At the JOOTRH trauma center, interviews with patients, relatives as well as health workers established the horrors patients go through as the long waiting times worsen their conditions.
Fredrick Owino, a boda boda operator who survived a horrific road accident in December last year is among those who claim delays in responding to his medical emergency placed his life at a risk.
Owino was taken to the facility by well-wishers after he was involved in a hit-and-run accident. He suffered a broken leg and cuts on his thighs.
“I was hit by a pickup truck that fled after the incident but some people rushed me to the hospital,” he says.
Despite the extreme pain he was experiencing, he claims he was only attended to the next day after the nurses who were available stopped his bleeding.
“It was a terrible experience. I was all alone and slept in a corridor at the facility,” he says.
Interviews with medics at the centre established that the lack of enough medics and support staff was partly to blame for the slow response.
Maureen Nanjala, a relative of a patient who was also involved in a road accident in Maseno said that they spent more than five hours at the facility before her brother was taken through a chest and head x-ray.
“It was traumatising. All the nurses told us to wait before they could attend to us,” she explains.
A nurse who asked not to be named said that in most cases they always strive to administer emergency medical care to the patients but admitted that they only focus on severely injured patients.
“We always try to give severely injured patients priority or patients who require resuscitation but there are days we are overwhelmed,” said the nurse.
The nurse says the facility also doesn’t have specialised doctors.
“All patients are seen by the general doctor who is sometimes overwhelmed. Accidents require a specialised response so that patients can get the right treatment as soon as they arrive,” said the nurse.
Her comments were echoed by Kenya Medical Practitioners and Dentist Union (KMPDU) chairman for Nyanza Dr Onyango Ndonga who admitted that delays in providing emergency care to road accident victims put their lives at a risk.
“We should have accident and emergency trained nurses and doctors who are always ready to respond to road crash emergencies at all times. The specialists are the ones who should see the patients and know where they should be sent for various types of injuries,” said Ndonga.

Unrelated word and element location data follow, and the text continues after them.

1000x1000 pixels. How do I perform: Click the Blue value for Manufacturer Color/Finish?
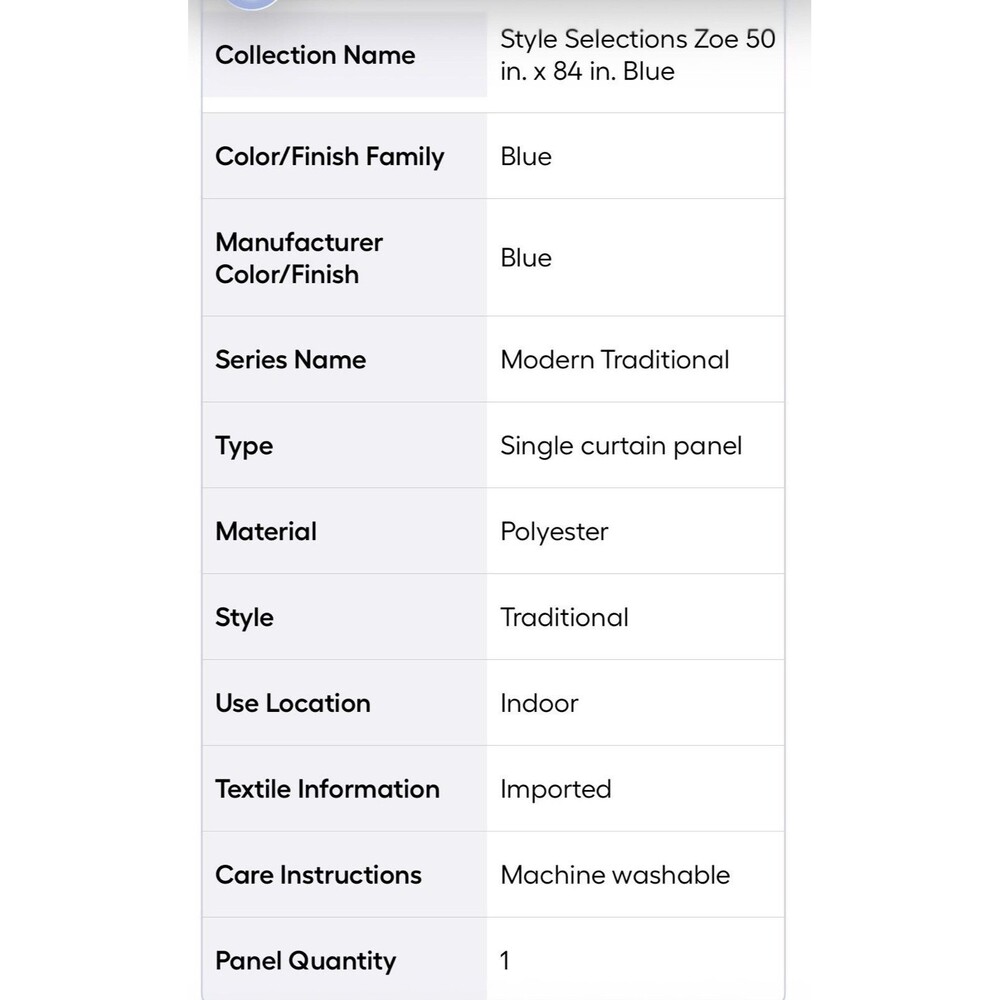(x=526, y=258)
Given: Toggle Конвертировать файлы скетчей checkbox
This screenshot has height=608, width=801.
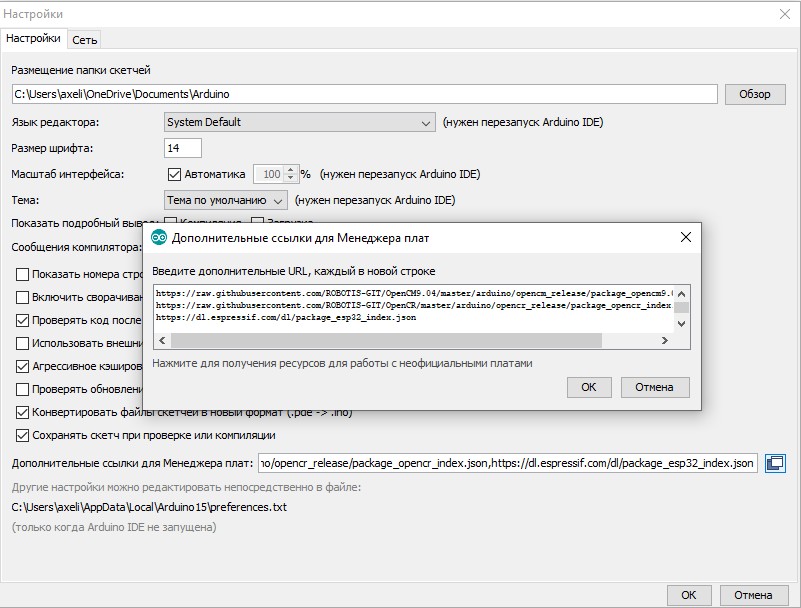Looking at the screenshot, I should [23, 412].
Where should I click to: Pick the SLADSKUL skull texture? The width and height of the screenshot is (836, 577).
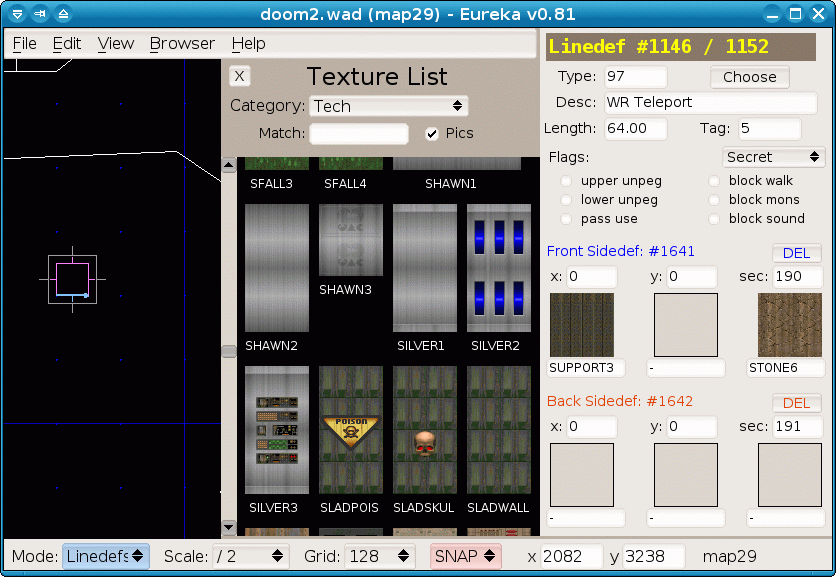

According to Ndonga, the situation is worsened by the lack of equipment and the necessary infrastructure. At the facility, some patients wait for even three months to undergo surgery.
“At times you will find that there are no bandages or other equipment and we have to send the relatives of the victims to go and buy before they can be assisted,” said the medic.
The facility conducts an average of three orthopedic surgeries in a day. This means that patients who require emergency surgery have to wait longer because of backlog.
Ndonga claims that the situation worsens when some of the staff are on leave.
“It is true the delays are worsening the state of patients and can result to even the death of patients who could be saved if the response is prompt,” he states.
He said they have already petitioned the county government to fast-track the employment of additional health workers to help cover all the critical areas and improve services.
“We should have accident and emergency trained nurses and doctors who are always ready to respond to emergencies. Kisumu should employ about 100 more specialists and more than 200 medical workers,” he said.
Although health facilities in the region have been working to help improve trauma care, medics believe that increasing the number of staff as well as modernising equipment is vital for responding to emergencies.
According to health CEC Dr Gregory Ganda, the facility is overstretched because of too many referrals but denied patients are kept waiting before being attended to.
Ganda said that the facility operates five theatres and has been working to ensure that critically injured patients are responded to promptly.